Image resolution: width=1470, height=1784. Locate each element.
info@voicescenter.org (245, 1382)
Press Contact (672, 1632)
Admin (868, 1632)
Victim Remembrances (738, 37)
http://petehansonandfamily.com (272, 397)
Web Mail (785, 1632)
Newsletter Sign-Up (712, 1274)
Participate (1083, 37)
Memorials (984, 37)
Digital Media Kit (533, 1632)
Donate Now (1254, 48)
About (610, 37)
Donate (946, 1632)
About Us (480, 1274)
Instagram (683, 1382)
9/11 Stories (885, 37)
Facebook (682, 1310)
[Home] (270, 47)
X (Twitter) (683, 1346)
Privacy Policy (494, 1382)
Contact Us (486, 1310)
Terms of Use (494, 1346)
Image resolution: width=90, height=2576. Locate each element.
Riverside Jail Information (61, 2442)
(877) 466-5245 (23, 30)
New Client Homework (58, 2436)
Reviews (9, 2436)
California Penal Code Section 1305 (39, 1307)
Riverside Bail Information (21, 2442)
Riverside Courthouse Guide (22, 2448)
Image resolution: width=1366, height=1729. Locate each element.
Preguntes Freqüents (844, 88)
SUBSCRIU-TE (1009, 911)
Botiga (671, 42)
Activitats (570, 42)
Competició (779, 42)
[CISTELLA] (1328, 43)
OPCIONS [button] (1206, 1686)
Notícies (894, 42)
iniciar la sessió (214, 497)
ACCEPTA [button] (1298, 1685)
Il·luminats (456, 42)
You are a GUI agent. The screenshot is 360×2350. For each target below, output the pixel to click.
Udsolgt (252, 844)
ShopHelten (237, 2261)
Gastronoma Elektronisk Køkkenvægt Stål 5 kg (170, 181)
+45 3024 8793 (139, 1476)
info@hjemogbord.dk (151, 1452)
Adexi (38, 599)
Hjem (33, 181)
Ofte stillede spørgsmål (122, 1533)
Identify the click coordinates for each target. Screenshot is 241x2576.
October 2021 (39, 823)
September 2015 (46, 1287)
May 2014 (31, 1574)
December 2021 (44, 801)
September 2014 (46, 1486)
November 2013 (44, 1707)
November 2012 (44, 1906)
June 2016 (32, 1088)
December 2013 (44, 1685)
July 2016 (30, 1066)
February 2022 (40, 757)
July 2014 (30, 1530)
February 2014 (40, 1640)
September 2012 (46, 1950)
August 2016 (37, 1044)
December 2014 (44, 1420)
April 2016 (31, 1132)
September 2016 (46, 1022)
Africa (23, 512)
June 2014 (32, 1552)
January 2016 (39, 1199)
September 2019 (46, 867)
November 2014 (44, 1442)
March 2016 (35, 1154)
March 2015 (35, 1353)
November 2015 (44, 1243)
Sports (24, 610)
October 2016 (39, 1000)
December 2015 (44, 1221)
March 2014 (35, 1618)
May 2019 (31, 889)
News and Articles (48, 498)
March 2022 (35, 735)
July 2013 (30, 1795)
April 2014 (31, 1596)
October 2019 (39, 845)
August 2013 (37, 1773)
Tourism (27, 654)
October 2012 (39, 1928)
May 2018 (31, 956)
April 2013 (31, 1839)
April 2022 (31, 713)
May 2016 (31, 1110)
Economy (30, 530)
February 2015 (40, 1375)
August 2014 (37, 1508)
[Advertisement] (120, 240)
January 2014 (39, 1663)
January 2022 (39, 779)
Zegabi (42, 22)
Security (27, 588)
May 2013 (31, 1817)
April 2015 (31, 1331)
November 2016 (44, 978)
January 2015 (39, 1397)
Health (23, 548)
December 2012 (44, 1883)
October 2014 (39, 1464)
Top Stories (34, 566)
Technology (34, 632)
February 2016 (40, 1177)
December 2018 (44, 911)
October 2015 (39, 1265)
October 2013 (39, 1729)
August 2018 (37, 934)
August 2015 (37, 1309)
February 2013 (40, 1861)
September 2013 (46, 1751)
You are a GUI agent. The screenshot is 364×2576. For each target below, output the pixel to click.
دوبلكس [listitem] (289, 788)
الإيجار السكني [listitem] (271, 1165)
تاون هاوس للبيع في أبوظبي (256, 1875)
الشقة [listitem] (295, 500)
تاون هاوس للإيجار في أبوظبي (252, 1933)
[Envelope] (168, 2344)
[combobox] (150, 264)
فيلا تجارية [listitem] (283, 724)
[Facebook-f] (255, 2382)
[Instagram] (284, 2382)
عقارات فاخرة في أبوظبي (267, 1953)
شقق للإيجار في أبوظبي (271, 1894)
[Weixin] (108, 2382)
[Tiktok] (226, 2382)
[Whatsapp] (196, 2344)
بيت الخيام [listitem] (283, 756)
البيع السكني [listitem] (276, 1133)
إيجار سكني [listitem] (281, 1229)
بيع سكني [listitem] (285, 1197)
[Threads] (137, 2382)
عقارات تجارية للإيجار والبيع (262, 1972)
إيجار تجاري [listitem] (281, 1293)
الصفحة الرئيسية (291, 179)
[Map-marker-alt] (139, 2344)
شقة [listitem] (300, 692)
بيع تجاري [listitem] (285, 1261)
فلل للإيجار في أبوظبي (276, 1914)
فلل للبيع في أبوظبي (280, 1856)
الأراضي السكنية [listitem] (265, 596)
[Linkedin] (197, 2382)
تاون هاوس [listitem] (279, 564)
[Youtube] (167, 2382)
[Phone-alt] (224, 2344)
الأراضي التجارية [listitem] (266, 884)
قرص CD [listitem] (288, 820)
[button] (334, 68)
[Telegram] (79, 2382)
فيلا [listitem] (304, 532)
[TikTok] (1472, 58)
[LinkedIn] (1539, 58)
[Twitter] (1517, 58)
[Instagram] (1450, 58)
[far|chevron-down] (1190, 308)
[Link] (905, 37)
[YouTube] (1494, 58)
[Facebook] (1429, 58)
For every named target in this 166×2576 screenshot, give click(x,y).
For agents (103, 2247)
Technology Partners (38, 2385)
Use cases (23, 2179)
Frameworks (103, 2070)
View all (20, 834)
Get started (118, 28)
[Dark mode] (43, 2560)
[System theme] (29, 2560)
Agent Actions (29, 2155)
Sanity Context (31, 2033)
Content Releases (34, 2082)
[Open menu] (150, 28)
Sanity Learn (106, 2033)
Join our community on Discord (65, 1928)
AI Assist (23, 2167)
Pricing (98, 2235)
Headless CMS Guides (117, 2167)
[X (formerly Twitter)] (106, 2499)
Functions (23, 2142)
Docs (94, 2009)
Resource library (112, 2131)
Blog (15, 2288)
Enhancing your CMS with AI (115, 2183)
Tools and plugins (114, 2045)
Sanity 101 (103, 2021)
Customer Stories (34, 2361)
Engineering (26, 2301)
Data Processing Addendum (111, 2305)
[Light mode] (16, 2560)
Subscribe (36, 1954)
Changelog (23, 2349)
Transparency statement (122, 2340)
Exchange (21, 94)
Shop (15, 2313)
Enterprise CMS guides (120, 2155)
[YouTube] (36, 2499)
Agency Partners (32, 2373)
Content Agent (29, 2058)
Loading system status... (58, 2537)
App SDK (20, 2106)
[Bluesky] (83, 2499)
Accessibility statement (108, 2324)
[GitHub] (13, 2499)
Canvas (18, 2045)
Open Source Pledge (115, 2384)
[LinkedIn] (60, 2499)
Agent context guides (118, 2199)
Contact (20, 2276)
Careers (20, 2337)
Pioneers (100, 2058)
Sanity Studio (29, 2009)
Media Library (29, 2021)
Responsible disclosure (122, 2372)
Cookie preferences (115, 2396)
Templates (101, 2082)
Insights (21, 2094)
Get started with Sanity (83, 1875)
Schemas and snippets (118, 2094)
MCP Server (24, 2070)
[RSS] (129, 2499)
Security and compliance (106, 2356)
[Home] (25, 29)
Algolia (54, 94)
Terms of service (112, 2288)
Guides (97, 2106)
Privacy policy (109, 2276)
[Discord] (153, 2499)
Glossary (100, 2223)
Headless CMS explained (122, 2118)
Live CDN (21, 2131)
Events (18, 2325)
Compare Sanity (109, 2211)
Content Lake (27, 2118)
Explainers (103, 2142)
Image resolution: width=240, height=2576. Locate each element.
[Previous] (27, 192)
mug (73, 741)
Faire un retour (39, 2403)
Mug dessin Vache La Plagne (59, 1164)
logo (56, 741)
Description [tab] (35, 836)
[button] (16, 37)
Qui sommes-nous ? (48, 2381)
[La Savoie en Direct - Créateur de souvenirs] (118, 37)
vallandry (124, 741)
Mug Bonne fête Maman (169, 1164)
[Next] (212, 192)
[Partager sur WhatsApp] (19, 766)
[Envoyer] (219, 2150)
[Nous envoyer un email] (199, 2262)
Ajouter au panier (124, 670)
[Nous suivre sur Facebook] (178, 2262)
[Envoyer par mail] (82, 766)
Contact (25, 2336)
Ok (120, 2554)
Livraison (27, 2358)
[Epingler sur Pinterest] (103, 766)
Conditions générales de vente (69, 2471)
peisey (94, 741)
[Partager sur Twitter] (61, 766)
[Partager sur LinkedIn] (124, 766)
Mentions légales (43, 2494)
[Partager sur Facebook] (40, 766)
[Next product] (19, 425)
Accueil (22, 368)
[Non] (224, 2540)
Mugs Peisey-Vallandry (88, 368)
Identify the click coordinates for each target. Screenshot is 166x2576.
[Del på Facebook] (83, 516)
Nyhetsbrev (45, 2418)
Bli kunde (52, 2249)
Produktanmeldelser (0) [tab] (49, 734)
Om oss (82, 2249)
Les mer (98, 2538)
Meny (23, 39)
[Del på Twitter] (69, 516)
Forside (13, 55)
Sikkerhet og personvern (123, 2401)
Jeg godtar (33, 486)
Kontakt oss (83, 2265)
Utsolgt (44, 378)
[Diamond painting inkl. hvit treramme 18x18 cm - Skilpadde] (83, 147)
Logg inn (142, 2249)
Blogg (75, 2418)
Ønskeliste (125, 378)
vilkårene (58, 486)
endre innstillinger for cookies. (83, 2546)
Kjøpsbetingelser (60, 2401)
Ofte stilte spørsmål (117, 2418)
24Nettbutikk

============

- **ASSIGNED TASK**
Nothing but an exact copy of the lines from the first one above through the line holding "December 2021 (44, 801)" should be returned.

- **ANSWER SECTION**
Image resolution: width=1470, height=1784. Locate each element.
info@voicescenter.org (245, 1382)
Press Contact (672, 1632)
Admin (868, 1632)
Victim Remembrances (738, 37)
http://petehansonandfamily.com (272, 397)
Web Mail (785, 1632)
Newsletter Sign-Up (712, 1274)
Participate (1083, 37)
Memorials (984, 37)
Digital Media Kit (533, 1632)
Donate Now (1254, 48)
About (610, 37)
Donate (946, 1632)
About Us (480, 1274)
Instagram (683, 1382)
9/11 Stories (885, 37)
Facebook (682, 1310)
[Home] (270, 47)
X (Twitter) (683, 1346)
Privacy Policy (494, 1382)
Contact Us (486, 1310)
Terms of Use (494, 1346)
Image resolution: width=90, height=2576. Locate each element.
Riverside Jail Information (61, 2442)
(877) 466-5245 (23, 30)
New Client Homework (58, 2436)
Reviews (9, 2436)
California Penal Code Section 1305 (39, 1307)
Riverside Bail Information (21, 2442)
Riverside Courthouse Guide (22, 2448)
Image resolution: width=1366, height=1729. Locate each element.
Preguntes Freqüents (844, 88)
SUBSCRIU-TE (1009, 911)
Botiga (671, 42)
Activitats (570, 42)
Competició (779, 42)
[CISTELLA] (1328, 43)
OPCIONS [button] (1206, 1686)
Notícies (894, 42)
iniciar la sessió (214, 497)
ACCEPTA [button] (1298, 1685)
Il·luminats (456, 42)
You are a GUI agent. The screenshot is 360×2350. For each target below, output the pixel to click.
Udsolgt (252, 844)
ShopHelten (237, 2261)
Gastronoma Elektronisk Køkkenvægt Stål 5 kg (170, 181)
+45 3024 8793 (139, 1476)
info@hjemogbord.dk (151, 1452)
Adexi (38, 599)
Hjem (33, 181)
Ofte stillede spørgsmål (122, 1533)
Identify the click coordinates for each target. Screenshot is 241x2576.
October 2021 (39, 823)
September 2015 (46, 1287)
May 2014 (31, 1574)
December 2021 (44, 801)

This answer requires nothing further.